*DATA FOR REVIEW*
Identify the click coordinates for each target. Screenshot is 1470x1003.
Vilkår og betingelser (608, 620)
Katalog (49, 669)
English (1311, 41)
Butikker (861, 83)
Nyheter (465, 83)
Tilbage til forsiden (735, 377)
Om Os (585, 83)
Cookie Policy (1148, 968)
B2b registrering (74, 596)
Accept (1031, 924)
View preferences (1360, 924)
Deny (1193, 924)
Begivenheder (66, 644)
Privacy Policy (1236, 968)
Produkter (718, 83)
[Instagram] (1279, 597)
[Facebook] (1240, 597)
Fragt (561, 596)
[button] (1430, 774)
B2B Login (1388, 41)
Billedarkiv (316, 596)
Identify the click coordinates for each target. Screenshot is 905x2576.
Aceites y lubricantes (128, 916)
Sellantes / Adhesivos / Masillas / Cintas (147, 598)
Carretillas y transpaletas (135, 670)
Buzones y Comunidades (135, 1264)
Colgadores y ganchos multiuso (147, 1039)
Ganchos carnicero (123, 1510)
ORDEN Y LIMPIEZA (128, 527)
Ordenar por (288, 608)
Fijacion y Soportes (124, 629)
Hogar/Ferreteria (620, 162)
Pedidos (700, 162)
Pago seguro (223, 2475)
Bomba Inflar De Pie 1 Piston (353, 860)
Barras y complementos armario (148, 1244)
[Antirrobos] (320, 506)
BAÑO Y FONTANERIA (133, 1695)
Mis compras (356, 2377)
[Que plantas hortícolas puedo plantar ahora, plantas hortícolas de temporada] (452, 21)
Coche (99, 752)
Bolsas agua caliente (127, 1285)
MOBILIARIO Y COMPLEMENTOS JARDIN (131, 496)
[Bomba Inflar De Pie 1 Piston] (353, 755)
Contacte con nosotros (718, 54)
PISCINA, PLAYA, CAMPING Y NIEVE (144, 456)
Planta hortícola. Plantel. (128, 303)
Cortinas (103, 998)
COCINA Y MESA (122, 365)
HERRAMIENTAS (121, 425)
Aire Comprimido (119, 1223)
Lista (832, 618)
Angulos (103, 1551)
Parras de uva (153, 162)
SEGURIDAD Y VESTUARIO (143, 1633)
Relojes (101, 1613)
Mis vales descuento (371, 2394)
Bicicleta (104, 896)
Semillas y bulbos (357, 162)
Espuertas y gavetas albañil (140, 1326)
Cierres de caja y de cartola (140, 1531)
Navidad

*INSTRUCTIONS FOR THE TASK*
In the material above, how many lines hold the string "Inflar"? Give the number and nothing else.

*EXPECTED ANSWER*
2